Einterz’s team has been involved in everything from the design of the building to fundraising and communications. He said the Chandaria facility is not only a beacon of hope for Kenya and Kenyans, but also for people closer to home.
“It is this partnership between Kenyans and North Americans that awakens the power of academic institutions to help the populations we purport to serve,” Einterz said. “Particularly those who are left out. That’s been a problem all along. Cancer has been a problem over there just as long as it has here.”
The Chandaria Centre is fully staffed and operated by Kenyans, including Asirwa, but Loehrer said the facility’s foundations rest firmly on Hoosier values -- literally. Michael Greven, a Columbus, Ind.-based contractor, oversaw construction of the building. Greven and his wife, Liz Nolan-Greven, own an environmentally friendly construction company known as EcoSource, and in August 2012, they, along with their son, Liam, relocated to Eldoret to devote themselves full-time to the construction of the Chandaria Centre.

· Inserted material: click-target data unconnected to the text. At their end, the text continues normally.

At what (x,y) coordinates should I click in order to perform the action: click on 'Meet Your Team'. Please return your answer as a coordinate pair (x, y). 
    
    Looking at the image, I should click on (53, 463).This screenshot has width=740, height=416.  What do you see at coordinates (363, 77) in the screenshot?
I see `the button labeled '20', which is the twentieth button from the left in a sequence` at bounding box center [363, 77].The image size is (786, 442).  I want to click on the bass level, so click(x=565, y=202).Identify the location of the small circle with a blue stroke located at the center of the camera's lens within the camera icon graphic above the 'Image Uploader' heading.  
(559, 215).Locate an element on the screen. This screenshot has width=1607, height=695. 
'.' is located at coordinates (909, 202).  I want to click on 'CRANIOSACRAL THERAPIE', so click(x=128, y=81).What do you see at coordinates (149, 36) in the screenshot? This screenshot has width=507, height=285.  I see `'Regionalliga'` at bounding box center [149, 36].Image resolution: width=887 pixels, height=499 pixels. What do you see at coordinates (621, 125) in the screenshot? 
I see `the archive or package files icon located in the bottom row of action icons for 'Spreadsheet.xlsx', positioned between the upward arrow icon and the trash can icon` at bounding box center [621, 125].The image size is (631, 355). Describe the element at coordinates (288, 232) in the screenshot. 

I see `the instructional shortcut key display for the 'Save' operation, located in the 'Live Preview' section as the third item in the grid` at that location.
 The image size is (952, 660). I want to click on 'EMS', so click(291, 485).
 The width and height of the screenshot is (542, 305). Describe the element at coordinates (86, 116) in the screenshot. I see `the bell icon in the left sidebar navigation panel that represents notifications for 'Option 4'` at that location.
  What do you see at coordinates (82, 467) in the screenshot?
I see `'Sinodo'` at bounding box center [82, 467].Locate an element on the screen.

Loehrer said the example set by the Greven family -- and the entire organization -- is something of which the best and brightest future oncologists will surely take note.
“It really epitomizes what people from Indiana are like,” he said. “We are relatively self-effacing people who are humble, but we want to make a difference. This is about making a difference for a large disadvantaged population on the other side of the world. Millennials are very interested in international work and global health, so what this does, it’s an attraction for people applying here for medical school and residencies. It is something that makes us stand out from many other universities.”
The oncology institute is part of the consortium. Loehrer said the consortium -- whose efforts have been lauded by the National Cancer Institute as a sterling example of cancer care delivery in low-income countries -- is akin to an international space station for global health.
“We have investigators from a variety of different institutions ... all working together in one place,” Loehrer said. “Most global health initiatives are typically one investigator dealing with another investigator, so you have a partnership of two people, rather than the institutional commitment which has been seen here. In some cases, you might have an institutional commitment to one area, but the fact that you have multiple institutions working together to change a health care system for an entire population is something that’s unheard of.”
Echoing Einterz, Loehrer emphasized that the work the consortium has been doing in Kenya will also serve Americans, particularly Hoosiers. He said an IU-led grant, if funded, will examine how community health care workers can be enlisted to help with cancer screenings in low- and middle-income areas around Indianapolis. “This is a lesson learned from Kenya about how we might be able to get more people involved in promoting good health care behaviors over here.”
The Chandaria Centre is also destined to serve as an enduring physical manifestation of the program's mission, which is to lead with care. That means putting the focus on treating people, first and foremost, Loehrer said.
“When you go to Kenya, it’s a stark reminder of why we became physicians -- and that’s to help other people. Your soul gets rejuvenated. You get reminded about why you’re a doctor,” Loehrer said.
The project aligns with several priorities in the university's Bicentennial Strategic Plan, including improving the state and nation's health and global engagement.